Thanks, in anticipation of your help and advice.


----------



## Guest (Jan 13, 2010)

Ive tried to remove scratches from crystals before and I never get them out unless theyre acrylic. If youre confident enough try it yourself-a crystal is reasonably cheap, or ask Roy to do it for you.


----------



## jeffvader (Jun 10, 2008)

Polywatch if it's an acrylic crystal.

Brasso can help too if it's mineral, just don't do circle movements. Work 12-6 then 9-3.


----------



## pastmaster (Nov 12, 2009)

Thank you jeffvader and avidfan.

Roy described it as mineral.

Does that mean that Brasso will work if I'm careful?


----------



## pg tips (May 16, 2003)

seiko use their own glass brand named Hardlex

You won't be able to polish it out manually very easily.

a glass polisher might be able to do it (some one who does spectacles etc)


----------



## pastmaster (Nov 12, 2009)

pg tips said:


> seiko use their own glass brand named Hardlex
> 
> You won't be able to polish it out manually very easily.
> 
> a glass polisher might be able to do it (some one who does spectacles etc)


Thanks pgtips.

That sounds like a lot of hassle for a relatively minor (but very annoying) issue, compared to replacing the glass?


----------



## vamos666 (May 20, 2009)

Someone on here a few months ago (sorry, my memory!







) said that if the scratch can be felt with your fingernail, then it's too far gone but lighter scratches can be polished out if you have the time and patience.
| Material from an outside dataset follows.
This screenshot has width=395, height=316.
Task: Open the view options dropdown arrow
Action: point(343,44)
I've managed to get most of the(very light)scratches out of one of my Seikos but it took about 2 hours of polishing with either T-Cut or Brasso (again, my memory!)


----------



## Griff (Feb 23, 2003)

Jewellers rouge


----------



## mrteatime (Oct 25, 2006)

depending on the model, cousins do them reasonably cheaply......


----------



## pastmaster (Nov 12, 2009)

Thanks for all the replies :thumbsup:


----------



## johnbaz (Jan 30, 2005)

Hi pastmaster

Here's a before and after of an old kinetic Lorus that was my work watch (i'm a burner in a heavy foundry so watches have a hard life  )
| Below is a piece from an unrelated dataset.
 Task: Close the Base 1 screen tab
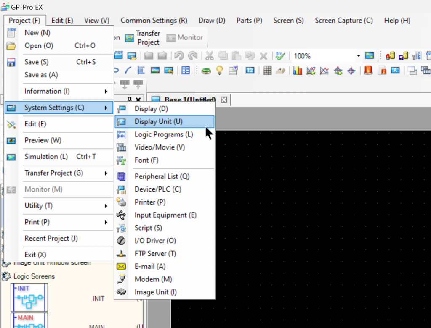click(224, 100)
there were burns and scratches all over it from spatters of molten steel etc..










it took about 30minutes to get it to this condition (but made my fingers ache!!)..

i laid a piece of wet & dry abrasive paper (around 180grit)on a sheet of glass, wet the paper with a mix of water/fairy liquid and just rubbed away with the watch crystal down using moderate pressure from two fingers on the back, once most of the marks were gone (one burn was too deep to remove), the crystal was opaque, i then laid some thick paper/thin card on the glass and put a small amount of Brasso on then gave it around ten minutes of the same type of rubbing, i also used the brasso on the case a little









The end result..










Not perfect by any means but a vast improvement on the original, had i carried on for another ten minutes of each process there would have been more of an improvement but my fingers felt like they were going to drop off :down: (arthritis!)

btw, i don't have the watch now, my foreman at work took a shine to it so i gave it to him- that's about three i've given him and i never see him wearing a watch, i reckon he's sticking them on fleabay :grin:

John


----------



## ollyhock (Feb 9, 2009)

i find toothpaste to be pretty good and it doesnt cloud the rest off the crystal


----------



## pastmaster (Nov 12, 2009)

johnbaz said:


> Hi pastmaster
> 
> Here's a before and after of an old kinetic Lorus that was my work watch (i'm a burner in a heavy foundry so watches have a hard life  )
> 
> ...


Wow!!!

That's a bit of a result - thanks very much for the detailed advice.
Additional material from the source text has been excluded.